## [Task to carry out]
Exclude the pictures, then quote exactly the lines from the one holding "Show ALL historical price data" through the last line of the records.

## [Data supplied]
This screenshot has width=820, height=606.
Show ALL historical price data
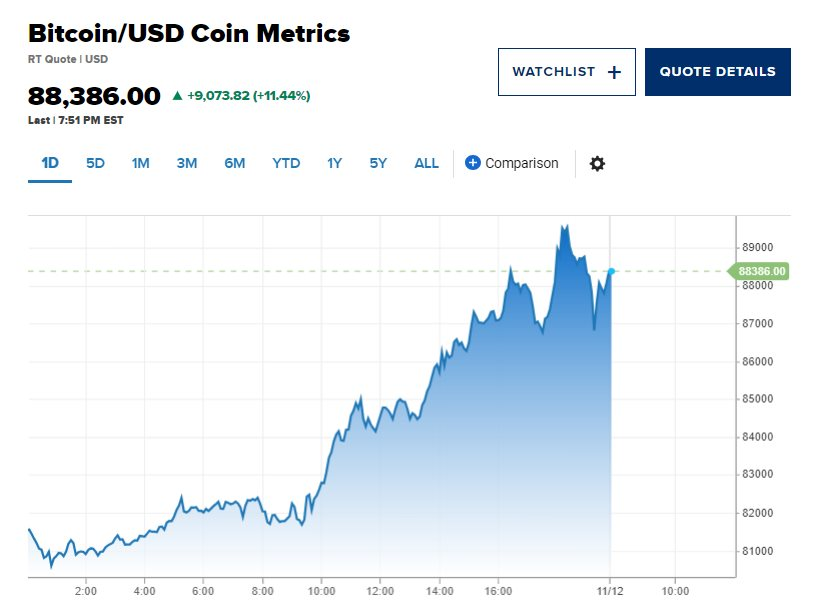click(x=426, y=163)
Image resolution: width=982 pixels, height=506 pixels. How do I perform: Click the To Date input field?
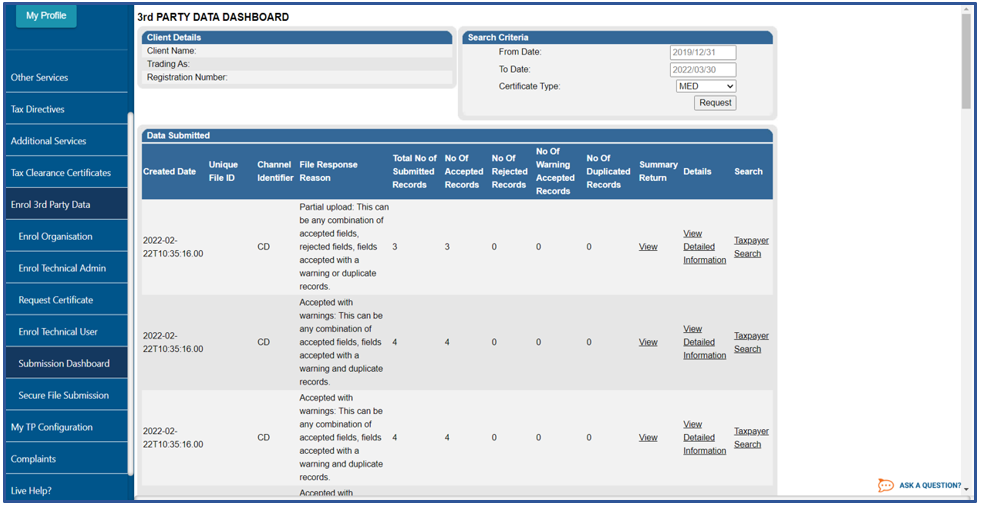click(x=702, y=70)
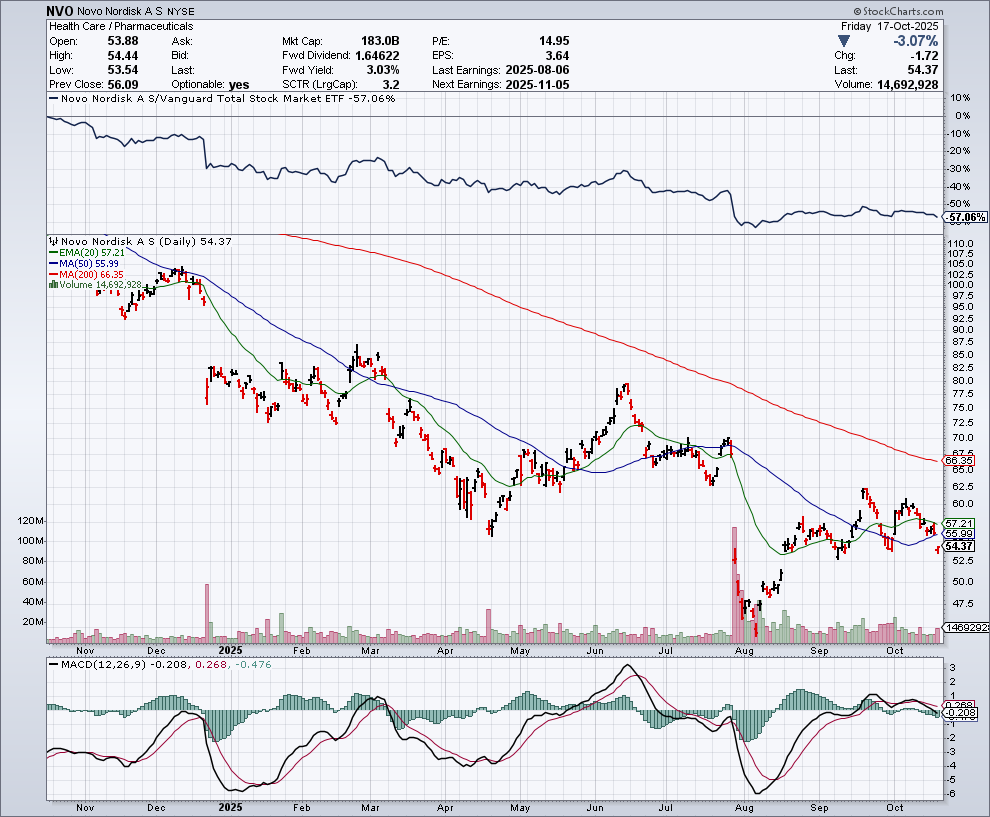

## [Task answer]
Show ALL historical price data
click(x=426, y=163)
Image resolution: width=982 pixels, height=506 pixels. How do I perform: Click the To Date input field?
click(x=702, y=70)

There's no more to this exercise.